Thickening....

I’m 25 and I started having breast pain about mid February. I’ve recently started a new exercise routine so I thought I’d initially strained myself and I’ve not long had the Mirena coil fitted too and thought it may be connected to that.

I’ve been to the Doctors this morning however, as the pain hasn’t gone away. The Doctor examined both my breasts and has said I have a thickening on the left side. She has referred me to a clinic for further tests. I have to wait 4-6 weeks to get an appointment. There’s breast cancer in my family, both my great aunts have had the disease. Sadly, my one Aunt died from Breast cancer.

I’m training to be a Nurse, so I am well aware that it could be so many things other than the dreaded “C” word but I can’t help but think about worse case scenario’s. I’ve been with my partner for seven years and we’re getting married in October, which we are both so excited for! I’ve told my partner this morning what the Doctor said and although he’s told me not to worry, knowing him as I do, he will be extremely worried himself!! He’s offered to pay for me to go private just so we can get the tests done quicker, but I feel so guilty for bringing my problems onto him as we seem to have just got on the right track with life as daft as it sounds.

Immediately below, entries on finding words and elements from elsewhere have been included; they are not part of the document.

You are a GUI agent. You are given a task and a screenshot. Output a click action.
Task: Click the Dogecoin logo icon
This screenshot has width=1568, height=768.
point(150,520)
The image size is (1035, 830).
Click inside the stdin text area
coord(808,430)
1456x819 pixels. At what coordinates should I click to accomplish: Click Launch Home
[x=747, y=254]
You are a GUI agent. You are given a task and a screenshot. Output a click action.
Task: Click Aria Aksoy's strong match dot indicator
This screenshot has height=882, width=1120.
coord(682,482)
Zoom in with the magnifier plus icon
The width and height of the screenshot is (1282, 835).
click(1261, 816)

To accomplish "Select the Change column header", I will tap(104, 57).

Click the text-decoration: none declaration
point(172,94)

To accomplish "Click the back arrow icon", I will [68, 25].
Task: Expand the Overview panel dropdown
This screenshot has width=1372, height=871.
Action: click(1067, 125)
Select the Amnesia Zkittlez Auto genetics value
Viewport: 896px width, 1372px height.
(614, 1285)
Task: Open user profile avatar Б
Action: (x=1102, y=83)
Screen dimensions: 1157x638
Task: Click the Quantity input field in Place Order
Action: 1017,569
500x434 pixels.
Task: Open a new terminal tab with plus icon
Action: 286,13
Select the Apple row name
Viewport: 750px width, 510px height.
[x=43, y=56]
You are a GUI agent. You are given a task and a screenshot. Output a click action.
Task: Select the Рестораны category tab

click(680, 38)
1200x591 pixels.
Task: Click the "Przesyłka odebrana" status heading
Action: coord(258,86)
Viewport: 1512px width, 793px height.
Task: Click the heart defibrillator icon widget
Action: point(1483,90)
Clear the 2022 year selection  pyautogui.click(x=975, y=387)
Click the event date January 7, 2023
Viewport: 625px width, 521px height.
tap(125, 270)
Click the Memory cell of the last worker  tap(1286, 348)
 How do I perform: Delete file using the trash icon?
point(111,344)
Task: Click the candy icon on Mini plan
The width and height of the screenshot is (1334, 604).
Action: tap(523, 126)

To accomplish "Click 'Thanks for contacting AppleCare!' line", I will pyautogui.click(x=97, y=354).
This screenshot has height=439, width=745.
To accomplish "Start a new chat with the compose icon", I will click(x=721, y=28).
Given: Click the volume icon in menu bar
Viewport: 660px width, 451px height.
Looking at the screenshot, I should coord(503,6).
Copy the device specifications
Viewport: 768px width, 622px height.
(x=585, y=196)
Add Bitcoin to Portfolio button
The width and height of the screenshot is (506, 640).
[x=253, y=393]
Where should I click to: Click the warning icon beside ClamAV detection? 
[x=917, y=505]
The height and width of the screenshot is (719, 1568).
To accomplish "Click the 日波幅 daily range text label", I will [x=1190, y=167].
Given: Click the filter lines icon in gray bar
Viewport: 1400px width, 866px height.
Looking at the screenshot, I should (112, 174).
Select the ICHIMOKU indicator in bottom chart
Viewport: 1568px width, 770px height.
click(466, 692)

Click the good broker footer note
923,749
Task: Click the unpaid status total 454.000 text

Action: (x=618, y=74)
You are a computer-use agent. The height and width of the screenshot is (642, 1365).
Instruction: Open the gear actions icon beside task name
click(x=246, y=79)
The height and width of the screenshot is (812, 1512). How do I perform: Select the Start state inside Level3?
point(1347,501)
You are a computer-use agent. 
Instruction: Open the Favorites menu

I think maybe I just have way too many emotions going round my head at the moment and yet I also feel really weirdly numb about it all too… I get the feeling that this is going to be the longest 4-6 weeks of my life!!! I hate being dramatic I’m normally so laid back, but I can’t help but worry about it all… sorry!

Hi Emmajean,
I’d have the tests over and done with if I could afford to go private.Chances are you haven’t got breastcancer,but if you’re like me that’s not going to stop you imagining the worst in the meantime! My daughter was in the same position as you and went private straight away.
Josie x

Hi Emmajean,
I’m in a similar position to you at the moment and am currently waiting for my appointment at Breast Clinic to come through. This has been going on a few weeks for me now and the waiting, together with the thoughts and feelings that I am experiencing are driving me nuts. I would say definitely go private. I would in a blink of an eye if we could afford it.
Take care,
Kaz x

So sorry to hear your at the same point too Kaz, it’s awful isn’t it not knowing. I don’t know what to do with myself! All I keep thinking is that I’m going to be bald for my Wedding… how dramatic is my inner psyche!! I was thinking of just going private to get the tests done and then swapping back onto NHS etc

I suppose in a way, we can all take heart from the fact that we are all waiting and we haven’t been sent to the emergency clinic. Although my Doctor did say that I didn’t fit the criteria. That’s a good sign right!

I hope everything is ok with your daughter now Josie?

Hi Emmajean, just wondered how you’re doing?